> What this task involves
Transcribe exactly the lines from the one containing "1456x819 pixels." through the end of the data, both included. Leave out pictures.

> Entries shown
* * *
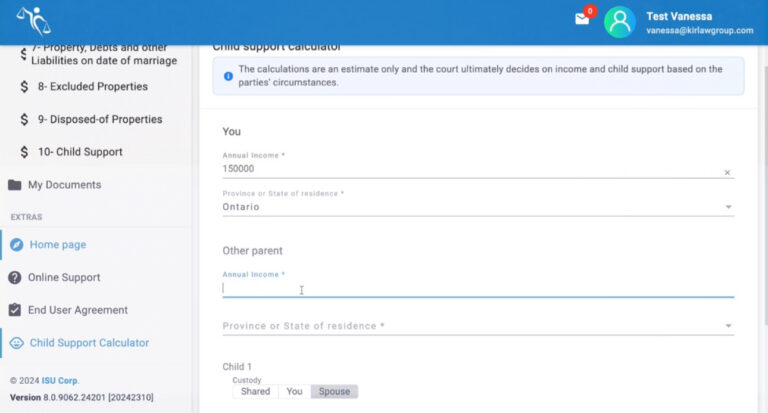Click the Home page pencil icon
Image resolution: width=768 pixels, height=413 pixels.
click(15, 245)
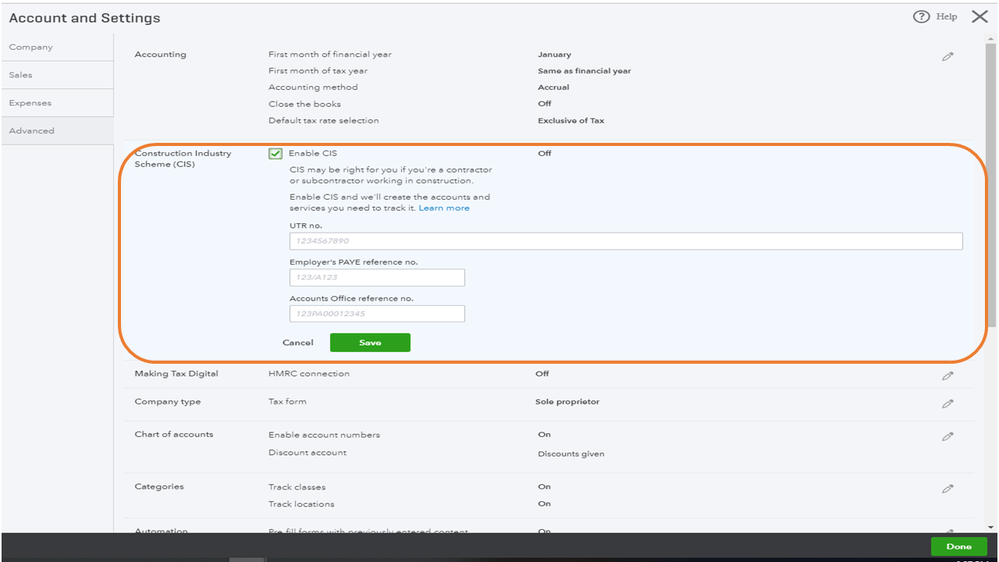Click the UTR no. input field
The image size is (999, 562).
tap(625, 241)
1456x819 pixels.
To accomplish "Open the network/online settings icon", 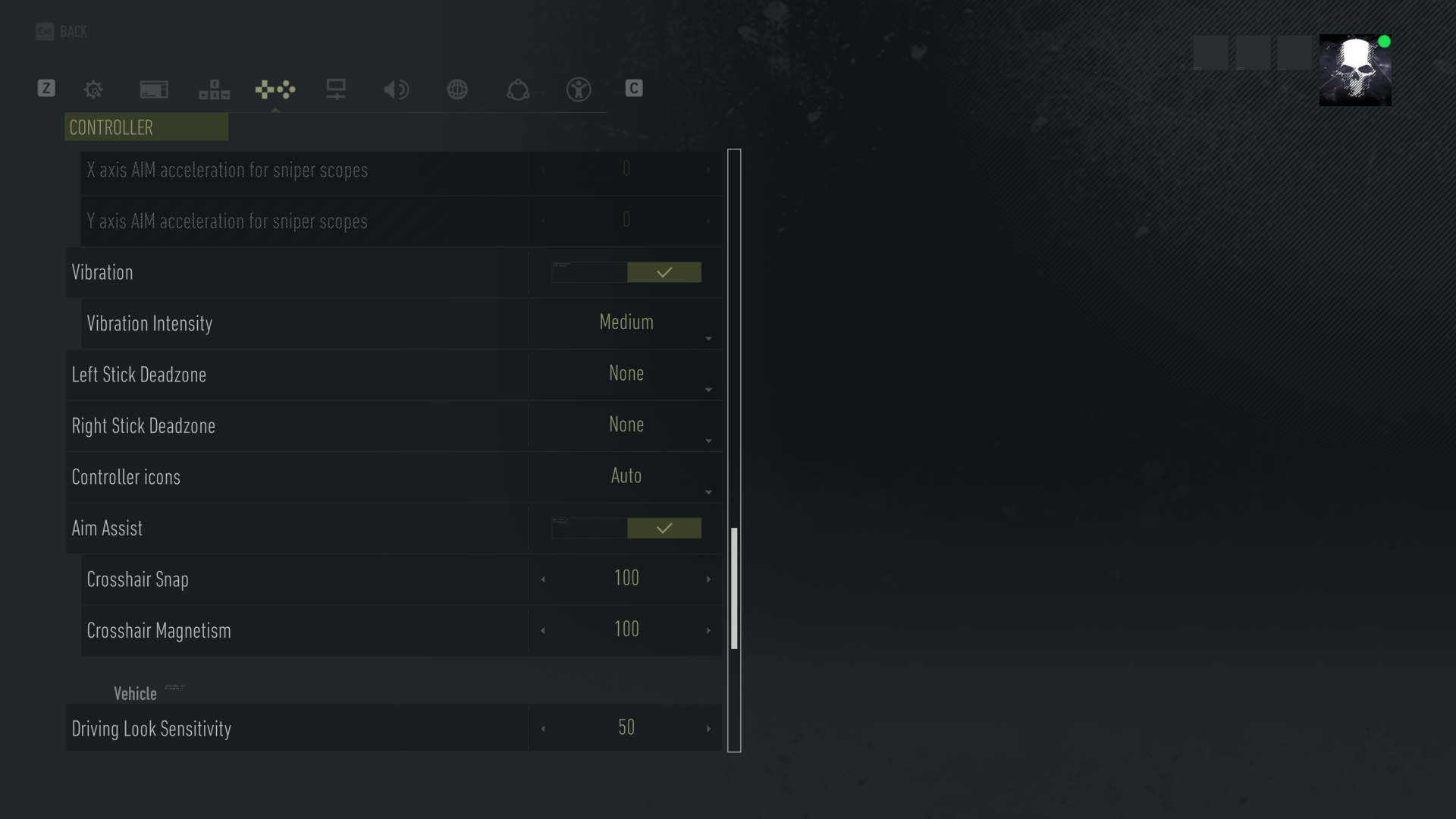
* * *
> Exercise answer
1456x819 pixels.
To accomplish "Open the network/online settings icon", 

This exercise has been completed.